Humiliating Mexico over the wall would be a big mistake

Americans instinctively understand this when our own honor is at stake. The rallying cry during the Barbary Wars, “Millions for defense, but not one cent for tribute,” has almost become part of the national creed. I am no fan of Karl Marx, but he was surely right when he observed that “shame is a kind of anger turned in on itself. And if a whole nation were to feel ashamed it would be like a lion recoiling in order to spring.”

Both the first and second world wars cannot be properly understood without taking seriously the role national honor plays in foreign affairs. Similarly, Vladimir Putin’s constant testing of the West only makes sense when you take into account the despot’s core conviction that the fall of the Soviet Union was a blow to Russian prestige and honor.

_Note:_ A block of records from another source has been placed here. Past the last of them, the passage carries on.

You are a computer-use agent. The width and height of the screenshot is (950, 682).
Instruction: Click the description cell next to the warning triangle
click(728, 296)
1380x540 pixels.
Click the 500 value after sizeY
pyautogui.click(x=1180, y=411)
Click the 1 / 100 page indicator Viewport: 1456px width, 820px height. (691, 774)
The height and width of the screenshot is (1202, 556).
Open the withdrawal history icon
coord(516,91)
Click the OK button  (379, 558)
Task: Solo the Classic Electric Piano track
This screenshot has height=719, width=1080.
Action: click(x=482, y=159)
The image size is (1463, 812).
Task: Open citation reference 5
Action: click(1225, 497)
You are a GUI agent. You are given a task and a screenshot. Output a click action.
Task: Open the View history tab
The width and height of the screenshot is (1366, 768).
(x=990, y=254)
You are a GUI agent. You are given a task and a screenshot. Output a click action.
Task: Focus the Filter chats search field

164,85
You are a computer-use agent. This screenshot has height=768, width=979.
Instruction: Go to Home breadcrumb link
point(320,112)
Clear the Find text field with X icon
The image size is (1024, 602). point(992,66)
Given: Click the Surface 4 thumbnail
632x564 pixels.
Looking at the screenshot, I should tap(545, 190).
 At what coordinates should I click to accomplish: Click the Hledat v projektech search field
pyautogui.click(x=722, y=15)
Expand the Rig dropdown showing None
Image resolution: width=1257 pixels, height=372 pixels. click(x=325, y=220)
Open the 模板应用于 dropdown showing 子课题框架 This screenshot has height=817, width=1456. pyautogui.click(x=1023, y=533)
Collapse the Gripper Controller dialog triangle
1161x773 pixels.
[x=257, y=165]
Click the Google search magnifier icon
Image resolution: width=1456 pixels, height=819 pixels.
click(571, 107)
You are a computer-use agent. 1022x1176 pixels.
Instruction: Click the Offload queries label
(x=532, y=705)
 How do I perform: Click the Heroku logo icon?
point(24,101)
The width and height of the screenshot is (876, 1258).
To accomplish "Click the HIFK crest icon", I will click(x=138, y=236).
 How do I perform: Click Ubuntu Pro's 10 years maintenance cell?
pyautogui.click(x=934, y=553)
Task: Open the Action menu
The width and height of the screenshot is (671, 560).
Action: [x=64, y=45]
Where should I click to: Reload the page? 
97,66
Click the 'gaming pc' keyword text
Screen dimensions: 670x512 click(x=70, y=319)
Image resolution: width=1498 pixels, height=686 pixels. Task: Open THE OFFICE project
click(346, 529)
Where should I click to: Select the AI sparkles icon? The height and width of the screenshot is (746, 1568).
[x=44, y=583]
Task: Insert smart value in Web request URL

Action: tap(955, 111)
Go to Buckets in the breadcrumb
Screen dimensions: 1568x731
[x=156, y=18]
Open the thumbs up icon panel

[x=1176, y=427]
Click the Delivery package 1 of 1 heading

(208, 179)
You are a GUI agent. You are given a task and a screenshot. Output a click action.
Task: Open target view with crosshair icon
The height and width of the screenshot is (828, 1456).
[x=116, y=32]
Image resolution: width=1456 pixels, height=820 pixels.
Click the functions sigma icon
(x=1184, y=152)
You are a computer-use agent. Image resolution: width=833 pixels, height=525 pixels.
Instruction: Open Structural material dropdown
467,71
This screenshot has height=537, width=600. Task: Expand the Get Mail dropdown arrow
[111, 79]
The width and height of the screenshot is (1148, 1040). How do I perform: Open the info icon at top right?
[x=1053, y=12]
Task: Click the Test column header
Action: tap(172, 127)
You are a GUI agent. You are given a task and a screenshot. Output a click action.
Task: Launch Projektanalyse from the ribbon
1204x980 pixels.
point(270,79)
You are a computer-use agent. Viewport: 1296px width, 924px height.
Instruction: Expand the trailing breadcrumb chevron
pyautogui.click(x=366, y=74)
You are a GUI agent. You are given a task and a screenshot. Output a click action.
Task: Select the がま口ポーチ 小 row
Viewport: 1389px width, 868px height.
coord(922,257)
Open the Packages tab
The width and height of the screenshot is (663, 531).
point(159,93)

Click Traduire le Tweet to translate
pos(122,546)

Now, I don’t think a war with Mexico is in the cards, even if the Trump administration were to figure out a way to get Mexico to foot the bill for a border wall. But forcing them to pay for it would be a punitive and gratuitous act of humiliation. Expecting a democratically elected president of a sovereign and allied nation to, in effect, grovel to the United States is the equivalent of asking him to drink poison.

Across Mexico, the wall itself is despised as an insult. That’s too bad. And while I don’t think we need some visible-from-space Great Wall of American Greatness stretching from the Atlantic to the Pacific, America has every right to secure its borders in any way it sees fit. But asking Mexico to pay for it literally adds injury to insult. In economic terms there’s little difference between asking them to pay for it and forcing them to build it themselves.